Il est plus difficile si :

  • Vous cherchez des horaires très réguliers et une charge physique minimale.
  • Vous avez du mal avec l’incertitude de certains mois (activité variable), surtout en freelance.
  • Vous n’aimez pas devoir dire non et poser des limites pour protéger votre équilibre.

Ce qu’il vaut mieux savoir dès le départ quand on vise le stylisme floral & l’événementiel

Deux réalités ressortent nettement.

  • Le métier est physique. Il demande de l’énergie, du port de charges, et une vraie gestion de la fatigue.
  • Le rythme peut épuiser. Pour tenir, il faut apprendre à s’arrêter et à choisir ses missions, quand c’est possible.

Et il y a aussi une bonne nouvelle : on peut évoluer. Le métier peut changer avec votre vie. Certains projets sont gigantesques, d’autres plus “posés”. L’important, c’est de garder la main sur votre façon de travailler, et d’accepter de déléguer quand vous grandissez.

Enfin, un point très actionnable : garder des photos. Un portfolio sert à montrer, vendre, proposer autrement. C’est un outil simple, mais décisif.

La ligne de crête : créer du beau, sans vous oublier

Si vous cherchez un métier où l’on “produit” vraiment, où l’on voit le résultat, où l’on sent la finalité, le stylisme floral et l’événementiel peuvent faire battre ce petit cœur d’Amour Pro.
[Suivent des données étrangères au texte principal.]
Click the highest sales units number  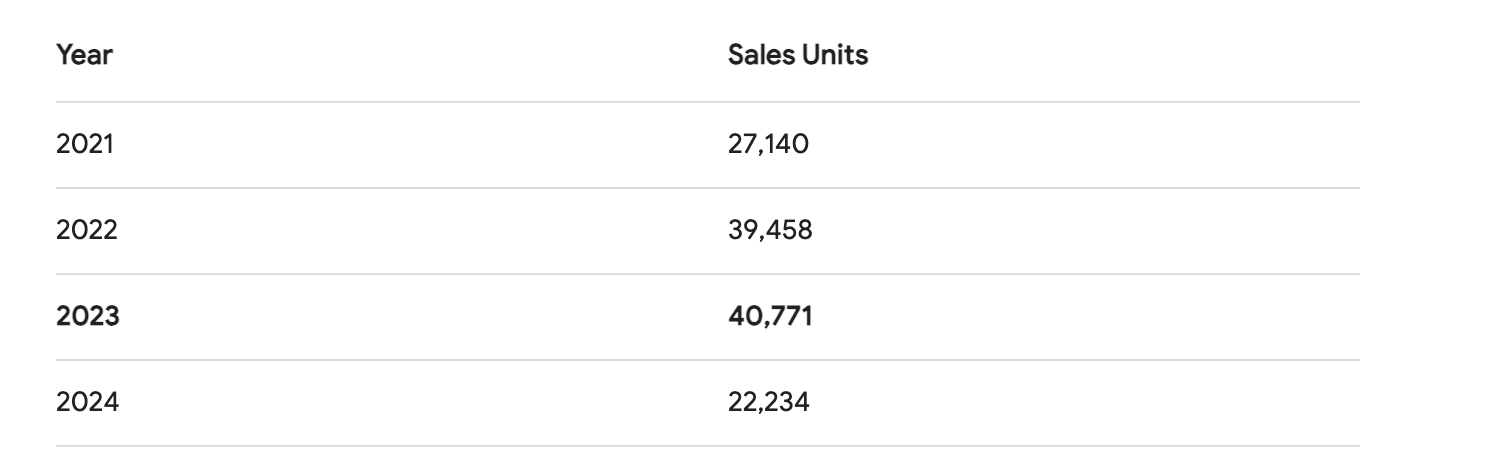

Mais le métier vous demandera un équilibre conscient : entre passion et récupération, entre oui et non, entre autonomie et entourage.

Un premier pas simple, cette semaine :

  1. Choisissez un terrain à tester : boutique, événementiel, ou stylisme floral. Et contactez 2 fleuristes pour demander un stage ou une journée d’observation.
  2. Repérez 2 qualités que vous avez déjà (ex. écoute, endurance, sens pratique) et 1 qualité à renforcer (souvent l’anticipation ou la capacité à dire non).
  3. Notez une situation vécue où vous avez déjà anticipé, tenu le rythme, ou ajusté au dernier moment. C’est votre preuve personnelle.

Ensuite, faites ce que le métier récompense : avancez par tests. Vous verrez vite si vous êtes à votre place. Et si oui, vous le sentirez.